During his time on the research, Curtiss helped Nikolsky design and develop the Long Track, a test facility that was unique in the study of V/STOL flight mechanics: a 750 ft long building that functioned as a “reverse wind tunnel,” where scale models of aircraft were moved through the air instead of the air blown past the aircraft. The realistic ground plane effects and lack of recirculation – limitations that plagued alternative wind tunnel test venues – allowed this facility to provide valuable data on novel V/STOL configurations, such as the Vertol VZ-2 and LTV XC-142 tiltwings, the Bell X-22 tilt-duct, the Sikorsky ABC coaxial compound, and the Grumman Model 698 tilt-nacelle aircraft.
In parallel with this active experimental work, Curtiss became one of the early leaders in studying the effects of dynamic wake inflow on handling qualities of hingeless rotor systems. He was also active in the study of the effect of feedback control on rotor flapping stability. In 1978, he coauthored the highly regarded book, A Modern Course in Aeroelasticity, which is currently in its third edition. Much of his signature work defined critical interactions between the related disciplines of handling qualities and aerodynamics, and included both experimental and computational studies of ground effect and interactional aerodynamics, as well as analysis of maneuvering rate effects on rotor response.
In the early 1990s, Pat Curtiss began work supporting Frank Carson of Carson Helicopters, Inc. in the design and development of a retrofit composite rotor blade set for the Sikorsky S-61/H-3 that dramatically improved the performance of that widely-used aircraft, including 2,000 lb of additional lifting capability and a nearly 50 kt speed increase. The new design now has several hundred rotor sets in commercial service and was recently used to re-blade the VH-3D helicopters that serve as "Marine One" when transporting the President. In addition, the British Royal Navy recently purchased more than 200 blades for their Sea Kings for use in Afghanistan.
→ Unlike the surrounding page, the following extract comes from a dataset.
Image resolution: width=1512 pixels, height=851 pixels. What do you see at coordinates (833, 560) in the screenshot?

Along with this wide range of research and engineering activities, Curtiss served on both the Naval Research Advisory Council and the Army Science Board in the 1970s, while also acting as Editor-in-Chief of The Journal of the AHS from 1972-74. A fellow of AHS International and the American Institute of Aeronautics and Astronautics (AIAA), Curtiss developed and taught many short courses in the fundamentals of aerodynamics and stability and control at companies and universities around the world, and was named an honorary professor at Nanjing University of Aeronautics and Astronautics in China in 1985. In 2000, he received a singularly appropriate honor, the AHS Alexander Nikolsky Honorary Lectureship, an award named for his original mentor. His lecture, 20th Nikolsky lecture, was "Rotorcraft Stability and Control: Past, Present, and Future."
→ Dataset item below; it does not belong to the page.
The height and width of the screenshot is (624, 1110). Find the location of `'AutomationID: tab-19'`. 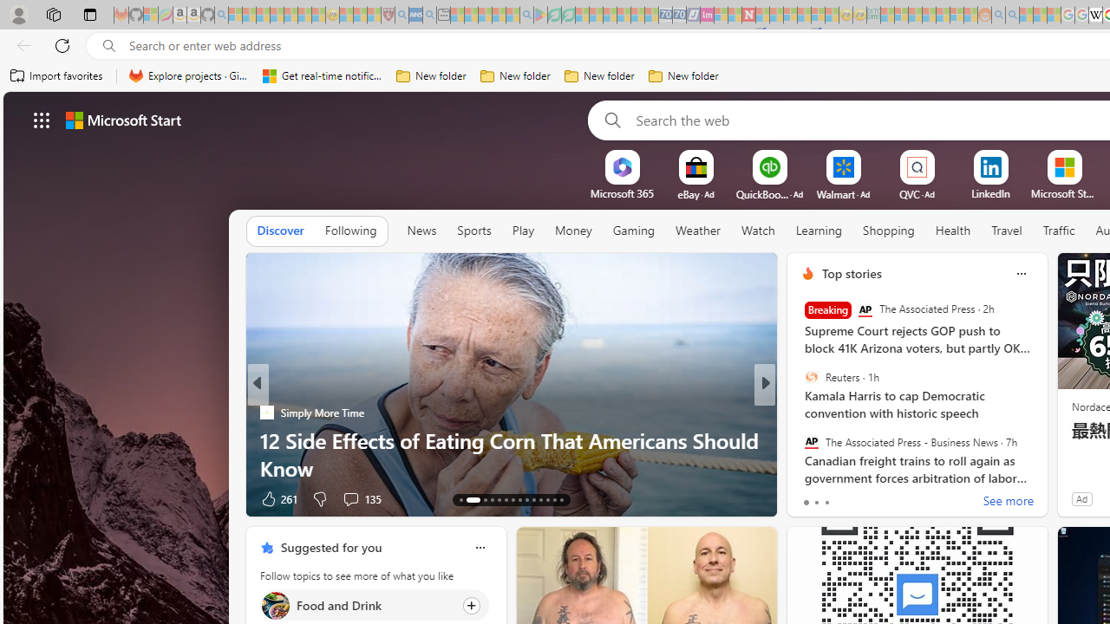

'AutomationID: tab-19' is located at coordinates (512, 500).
As a teacher, Prof. Curtiss advised more than three dozen graduate students and many undergraduates who sought him out for independent study projects. Students and colleagues said that his success as a teacher stemmed from his ability to break problems down to their essential and understandable components, an approach mirrored in much of his research. In a field where models are often overly simplified or exceedingly complex (particularly with the recent advent of very high levels of computing power), he developed elegant but powerful analyses that provided critical physical insights. His patience, dedication to thoughtful scholarship, great human warmth, and gentlemanly demeanor were much prized by all who knew and worked with him.
Donations in his memory may be made to the RPI School of Engineering (Gifts Processing Center, P.O. Box 3164, Boston, MA, 02241-3164) or to Habitat for Humanity of Trenton (601 North Clinton Avenue, Trenton, NJ, 08638).